## DIRECTIONS
**A.** In the news article about delaying the Obamacare mandates, what day will House Republicans vote on the delay?
**B.** Extend the news article about the House vote to delay the Obamacare mandates, picking up after its final sentence.

## SELECTED EXTRACT
★ ★ ★ ★ ★

The "law of unintended consequences is running rampant throughout Obamacare" — and House Republicans are right to vote this week to delay both the employer and individual mandates, House Judiciary Committee Chairman Bob Goodlatte tells Newsmax.
"Any delay of implementation of this bad law is a good thing, but it is ironic that the administration, trying to make this very bad law work, would delay one part of it when they would continue to require that individuals be mandated to buy this insurance when they're the ones who are going to bear the ultimate brunt of all of it," the Virginia Republican tells Newsmax in an exclusive interview.
"I'll be voting for both of those, and I will continue to be pushing the administration and others to recognize that this house of cards needs to collapse outright," he says.
House Republicans will be voting on Wednesday to delay both key Obamacare mandates, the employer mandate that was recently postponed by the White House, and the individual mandate requiring every American to have insurance that is to take effect on Jan. 1.

★ ★ ★ ★ ★

## SOURCE MATERIAL
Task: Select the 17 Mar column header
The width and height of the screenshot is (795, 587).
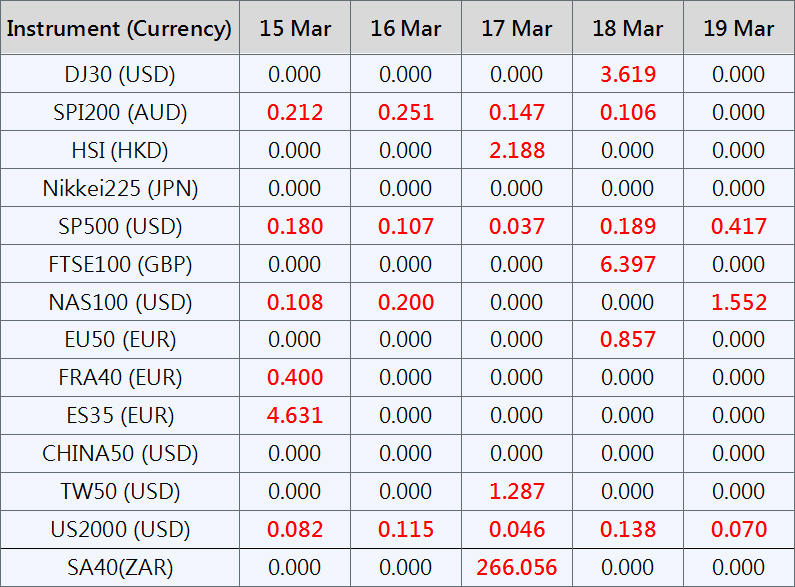Action: pyautogui.click(x=517, y=28)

★ ★ ★ ★ ★

## ANSWERS FOR THE EXERCISE
**A.** Wednesday

**B.**
Under the employer mandate, companies with 50 or more workers must offer affordable coverage to full-time employees. The delay two weeks ago by President Barack Obama came after intense pressure from Republicans, physicians' groups, and business organizations.
In both cases, individuals and companies without insurance would be required to pay escalating tax penalties to the Internal Revenue Service. The Obama administration has estimated that as many as 4 million people will pay the penalty rather than buy insurance.
So far, the GOP-controlled House has voted 37 times to repeal Obamacare, officially known as the Patient Protection and Affordable Care Act.
"There are many good market-based and patient-focused reforms that would help to hold down costs for consumers and to make healthcare more available to more people," Goodlatte tells Newsmax. "It's not by having more big government involvement, which is what Obamacare is all about. Our ultimate goal is to repeal this legislation and start over again on healthcare reform."
Turning his attention to comprehensive immigration reform, Goodlatte says that he is working on legislation with House Majority Leader Eric Cantor, also of Virginia, to create a path to legalization for young immigrants who were brought to the United States illegally by their parents as children.
“But it would only (lead to citizenship) after we have legislation addressing the problem we have in this country with the lack of enforcement of our immigration laws,” he cautions. “We have already written legislation related to border security — and the legislation that comes out of the Judiciary Committee would be related to interior enforcement and employment verification by employers.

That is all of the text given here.